Are you a fan of snack foods? Do you enjoy crunching on the occasional potato chip from time to time? If so, you may have been consuming a by-product of a Nebraska farm without knowing it. Specialty crops such as sunflower oils used to make potato chips raised on Nebraska farms find their way from producers like the Halsteads near Kimball all the way to consumer’s homes.
Bryce and Linda Halstead, Kimball County Farm Bureau members, farm in the Kimball and Dix, Neb., areas focusing on row crop production as well as a cattle operation. And this year, the family ventured into several specialty crops. The Halstead family has been farming in the Kimball/Dix area for several generations. Today, the farm is operated by Bryce and Linda and their son and daughter-in-law Mark and Ashley.
Before the couple started farming, both attended the University of Nebraska-Lincoln where they met. Linda grew up on a farm near Union, attended Nebraska City High School then attended college for a degree in Home Economics Education and Extension. Bryce grew up on the family farm south of Dix, attended Dix High School and later earned an associate’s degree in agriculture from the University of Nebraska. Since their college days, the couple has lived in Kimball County operating the farm. Linda has played a vital role in the farm’s day-to-day operations aside from the several years she spent teaching at Kimball High School.

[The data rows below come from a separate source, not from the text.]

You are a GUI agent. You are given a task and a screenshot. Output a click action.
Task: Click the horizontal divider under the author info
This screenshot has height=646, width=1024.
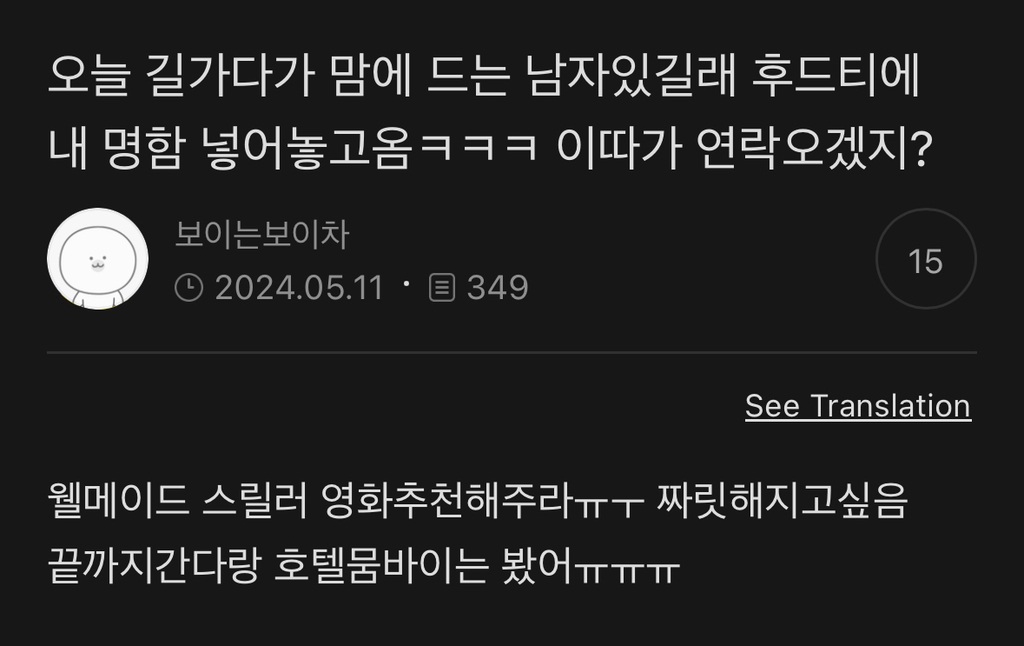pos(512,352)
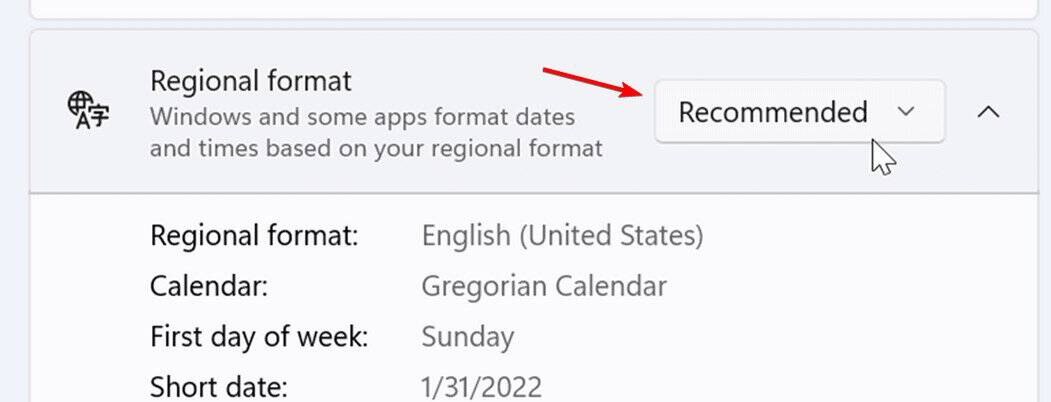
Task: Click the Regional format language icon
Action: (x=88, y=111)
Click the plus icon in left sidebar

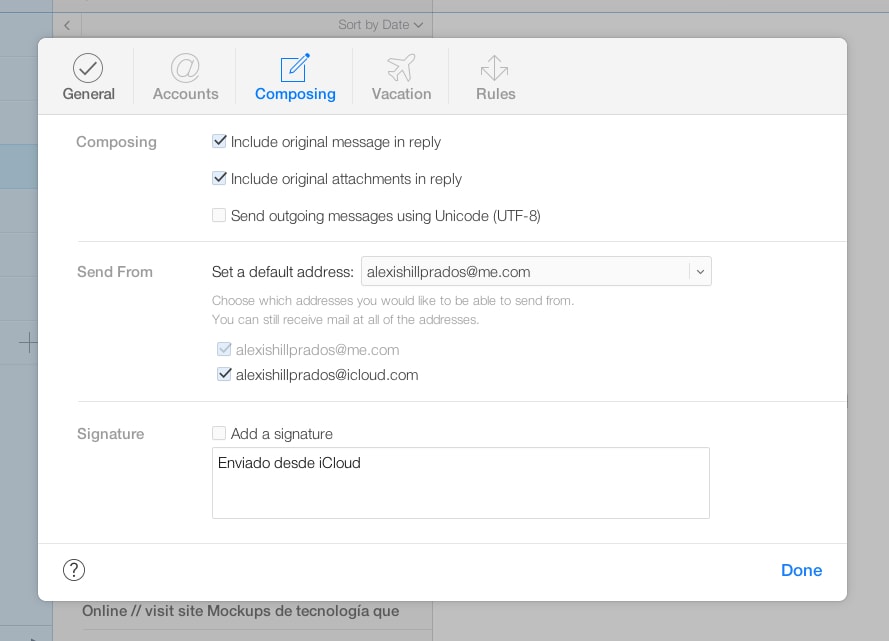[28, 343]
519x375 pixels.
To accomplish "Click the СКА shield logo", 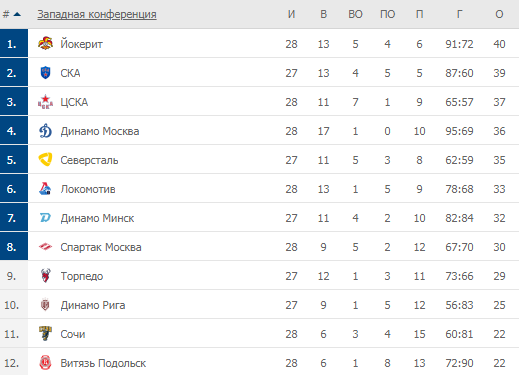I will point(45,72).
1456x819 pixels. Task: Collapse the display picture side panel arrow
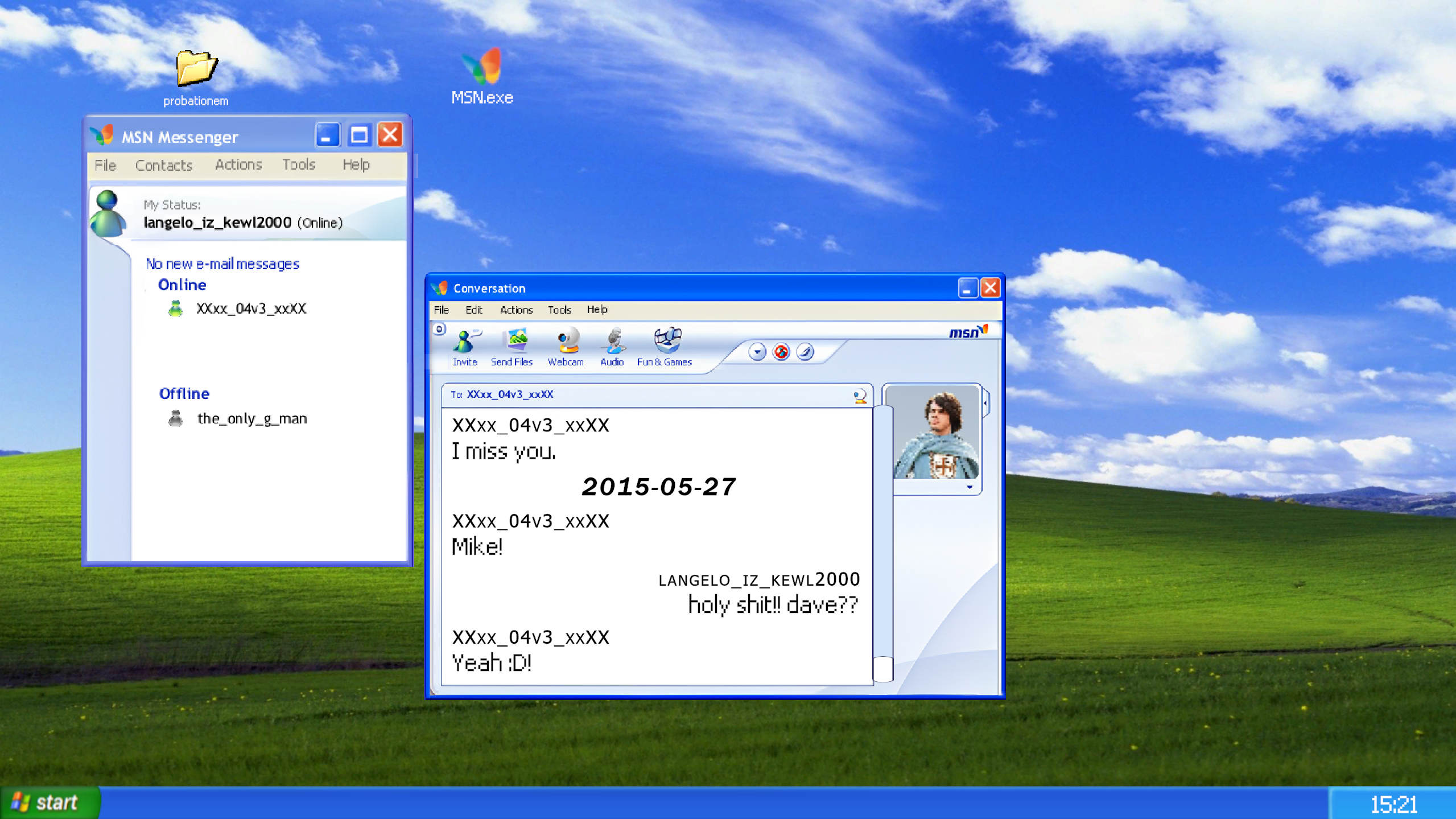coord(985,403)
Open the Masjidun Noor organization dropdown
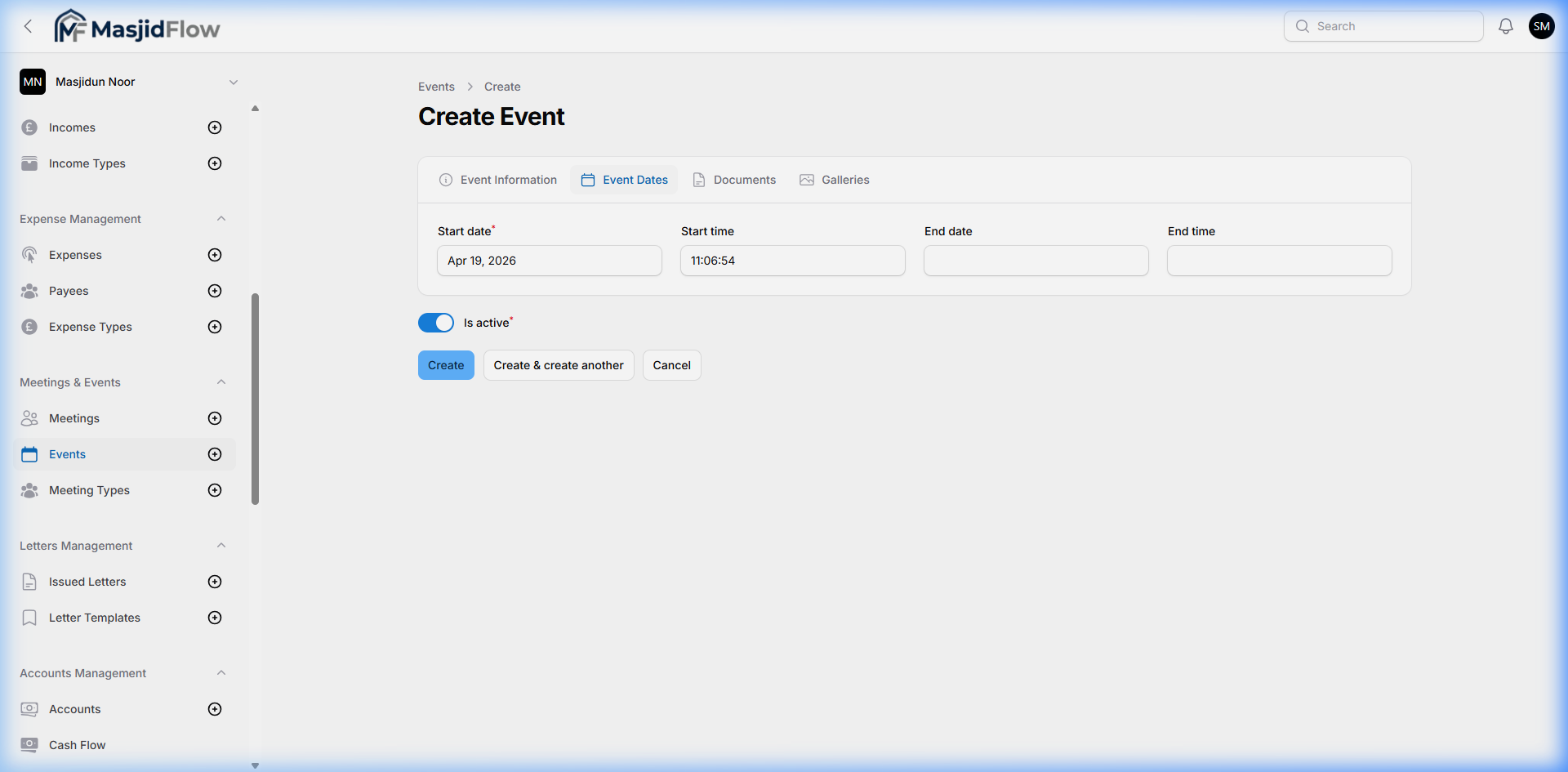 tap(234, 82)
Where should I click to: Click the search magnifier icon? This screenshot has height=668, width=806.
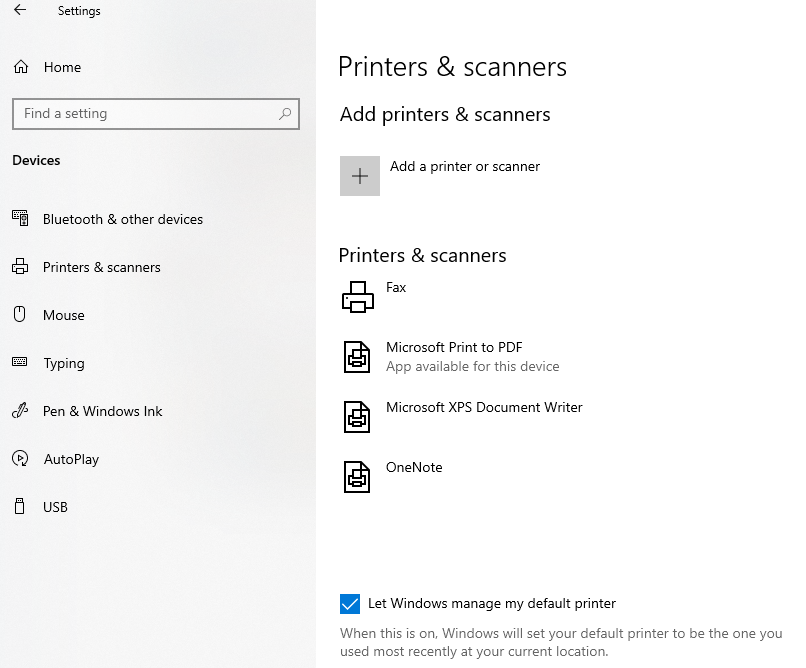[285, 114]
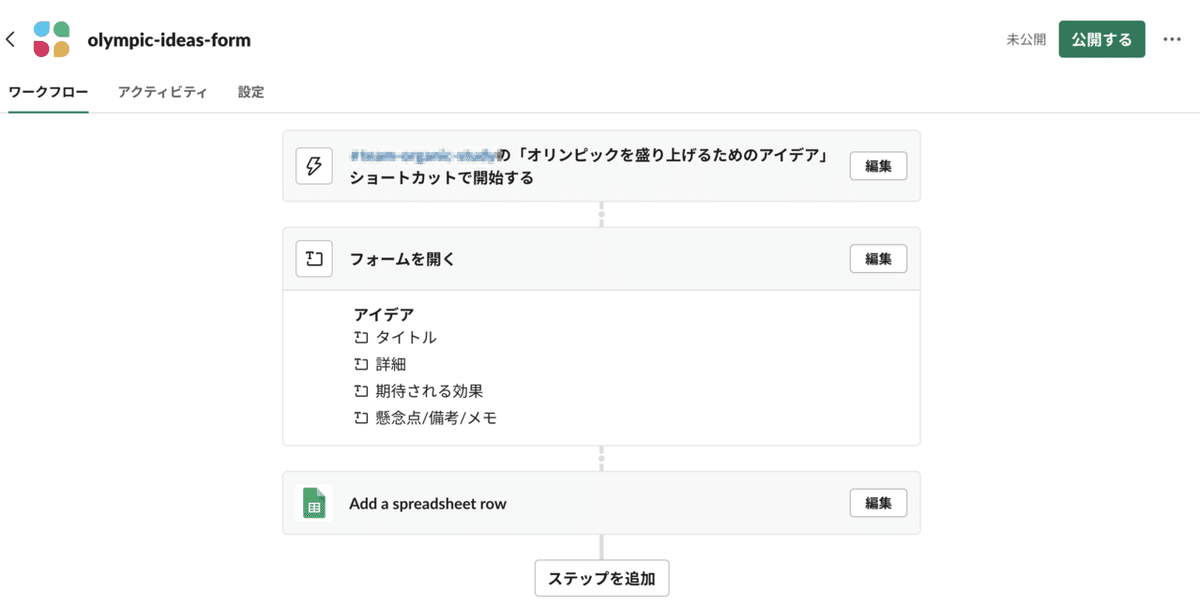Viewport: 1200px width, 608px height.
Task: Click the Google Sheets spreadsheet icon
Action: pyautogui.click(x=314, y=503)
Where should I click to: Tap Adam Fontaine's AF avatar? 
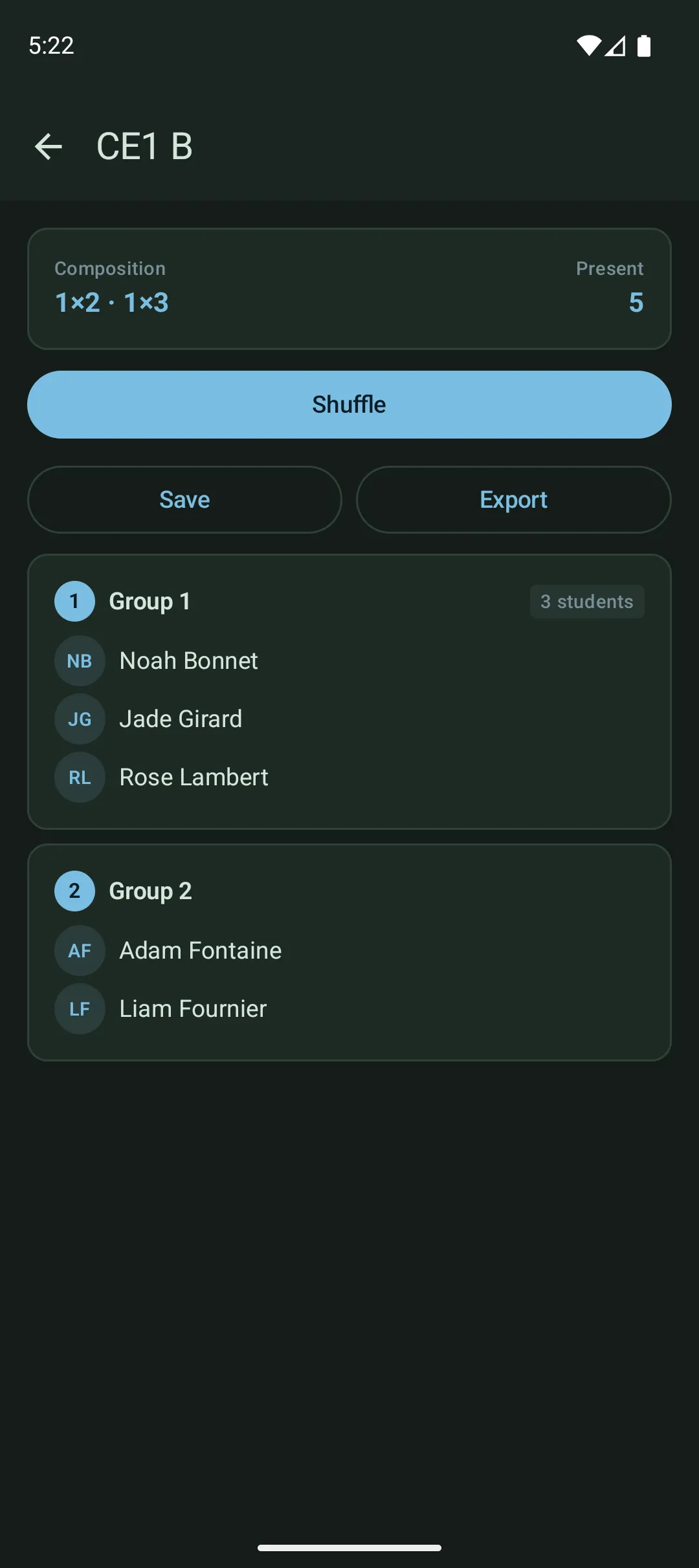pos(80,950)
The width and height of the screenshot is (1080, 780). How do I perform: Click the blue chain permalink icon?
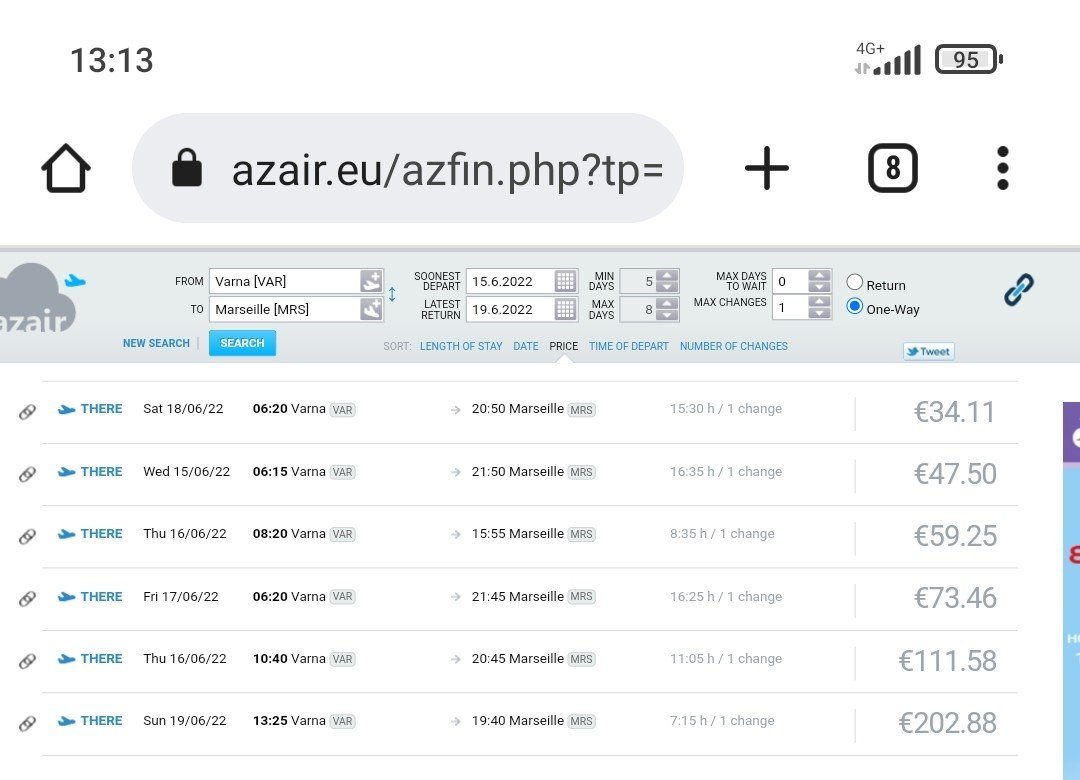1018,290
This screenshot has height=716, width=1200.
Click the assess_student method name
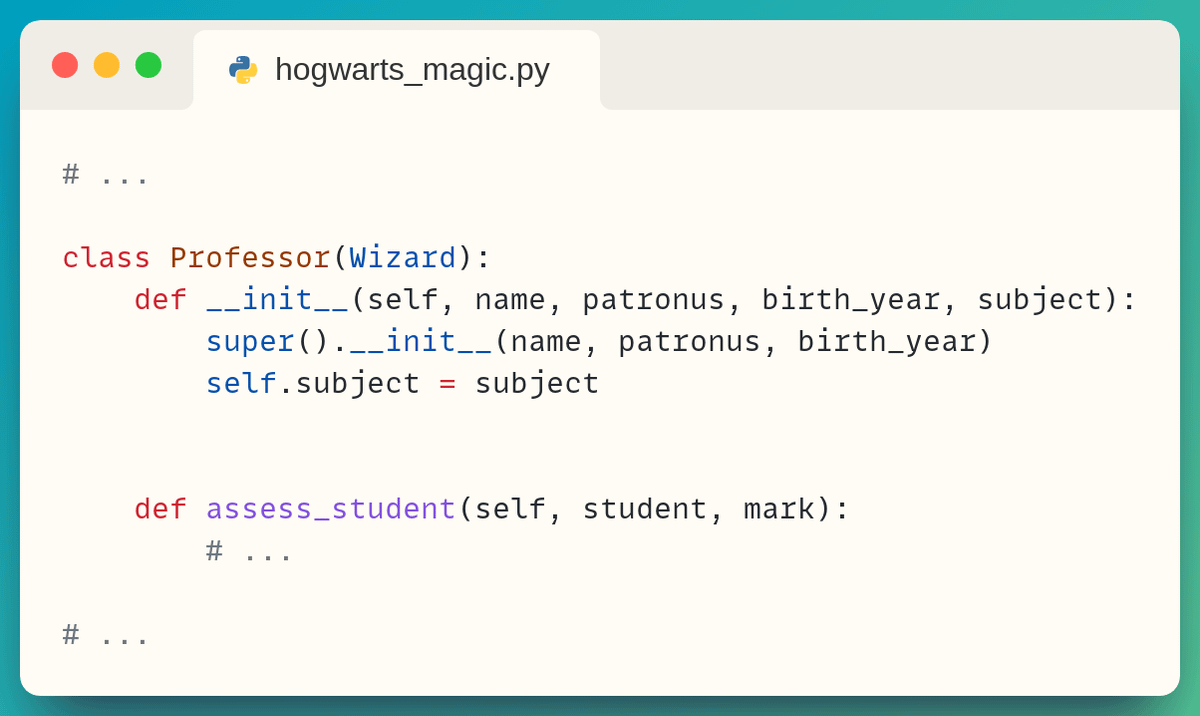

The farm produces many diverse products throughout the year. Staples of the operation include wheat, millet and corn as well a cow/calf herd. This year, sunflowers as well as pinto beans were added to the mix of crops. As with other farmers and ranchers in western Nebraska, the operation has to deal with challenges such as high altitude, shorter growing seasons than most of the state, severe weather threats and much lower moisture levels throughout the year. To help combat some of these challenges, strip cropping and no-till practices have been implemented.
The addition of sunflowers as a specialty crop on the farm was a new venture for the family farm. Both sunflowers raised for oil and the confection variety were planted and in turn were shipped to Fort Morgan, Colo., to be marketed.